Dataset excerpts:
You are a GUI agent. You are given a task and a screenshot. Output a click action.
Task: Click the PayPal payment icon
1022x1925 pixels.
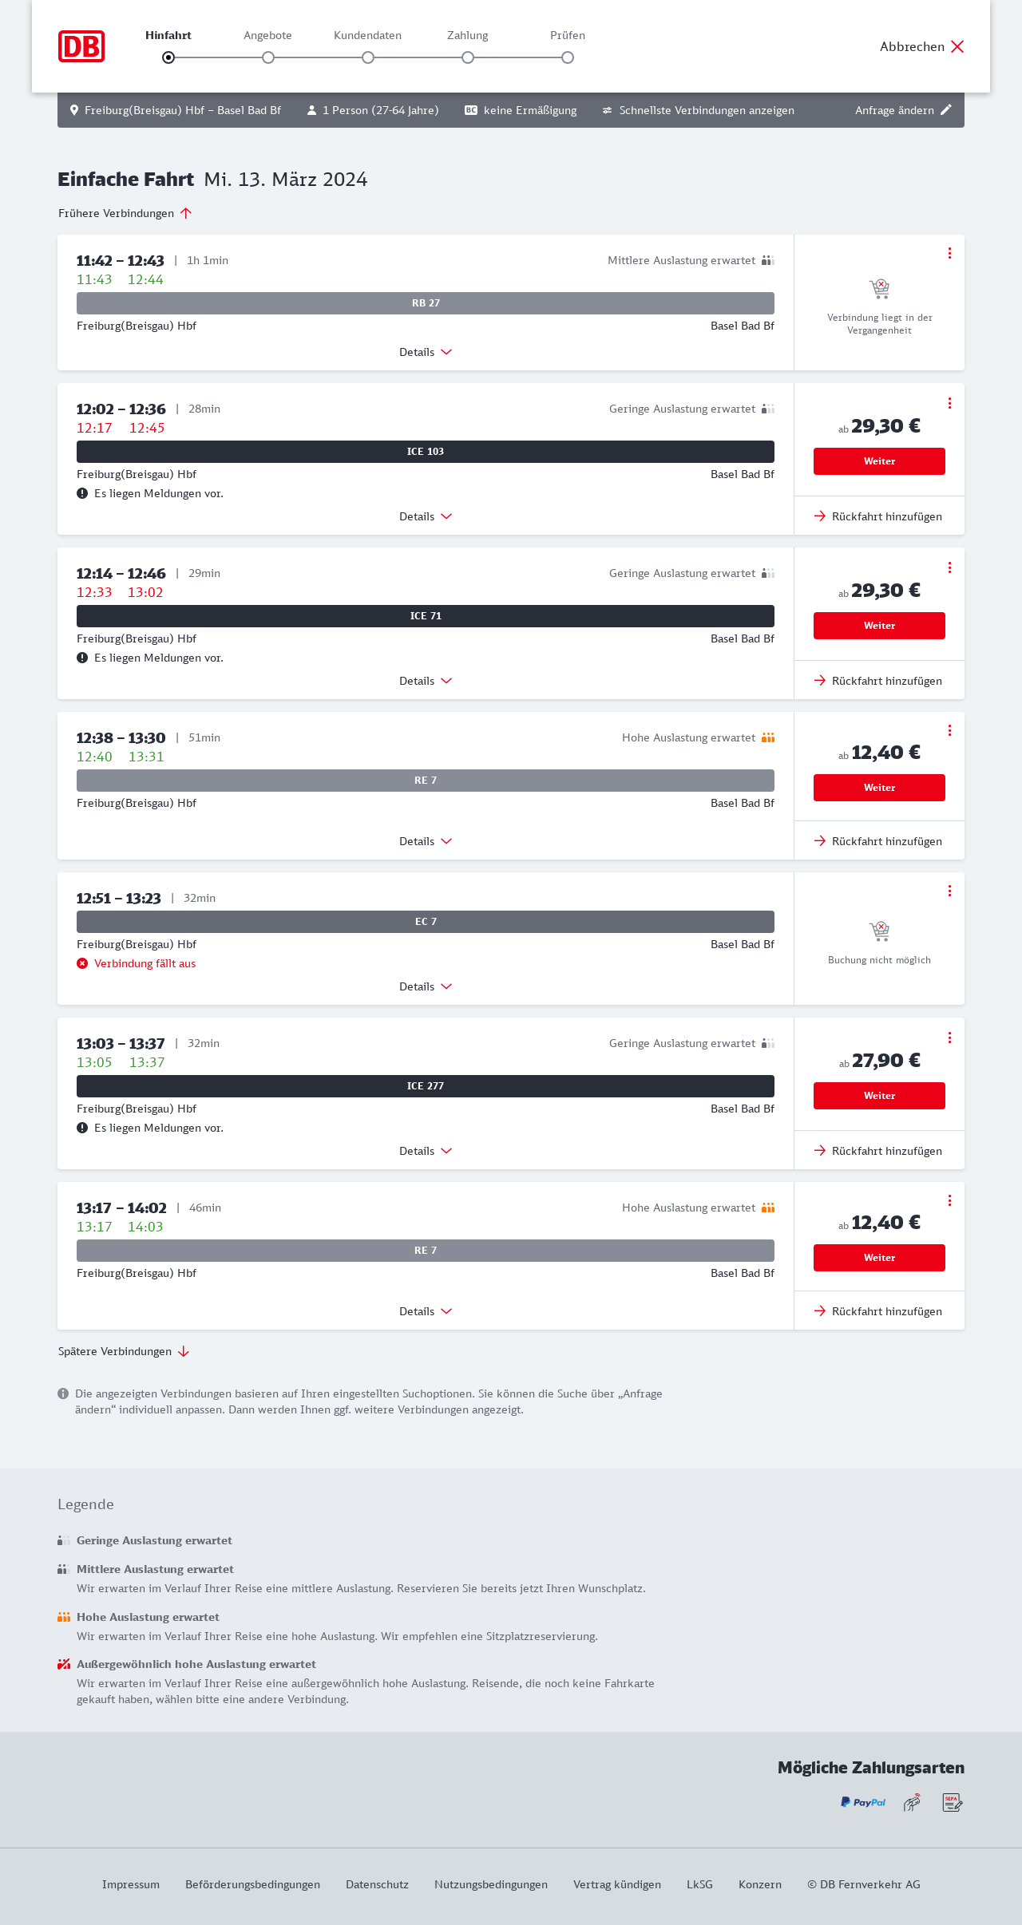(x=863, y=1802)
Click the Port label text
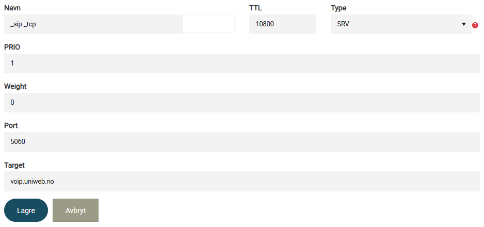The height and width of the screenshot is (227, 484). 11,126
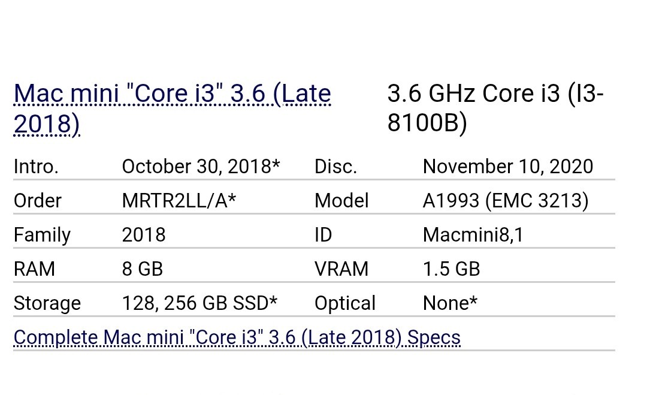Click the Disc. column label

click(335, 167)
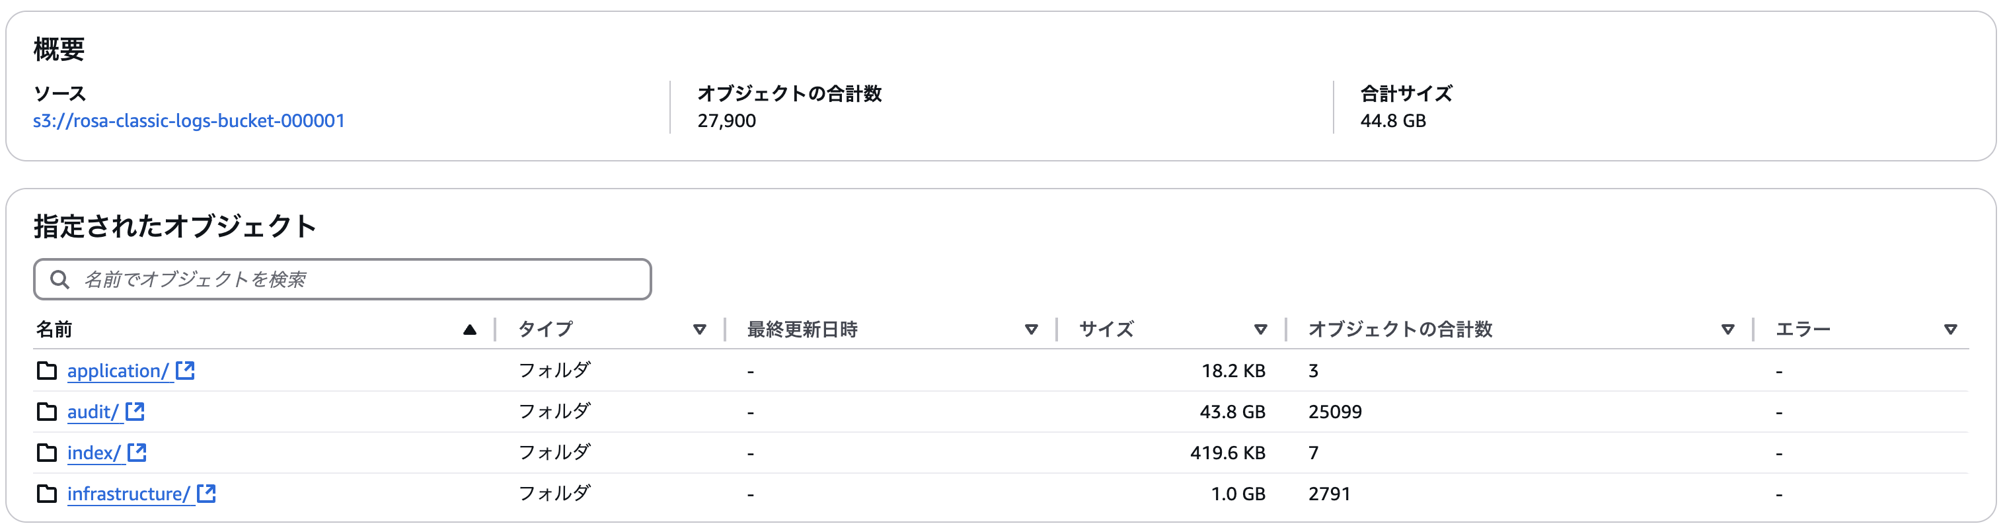Click folder icon of index/ row

click(x=47, y=453)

The problem: Write out these records line for line without any change, and leave the pictures out of your answer.

Solution below:
You are a GUI agent. You are given a task and a screenshot. Output a click action.
Task: Click the PayPal payment icon
1022x1925 pixels.
(x=863, y=1802)
Click the Port label text
The height and width of the screenshot is (227, 484). 11,126
Click the Disc. column label

click(335, 167)
Click folder icon of index/ row

click(x=47, y=453)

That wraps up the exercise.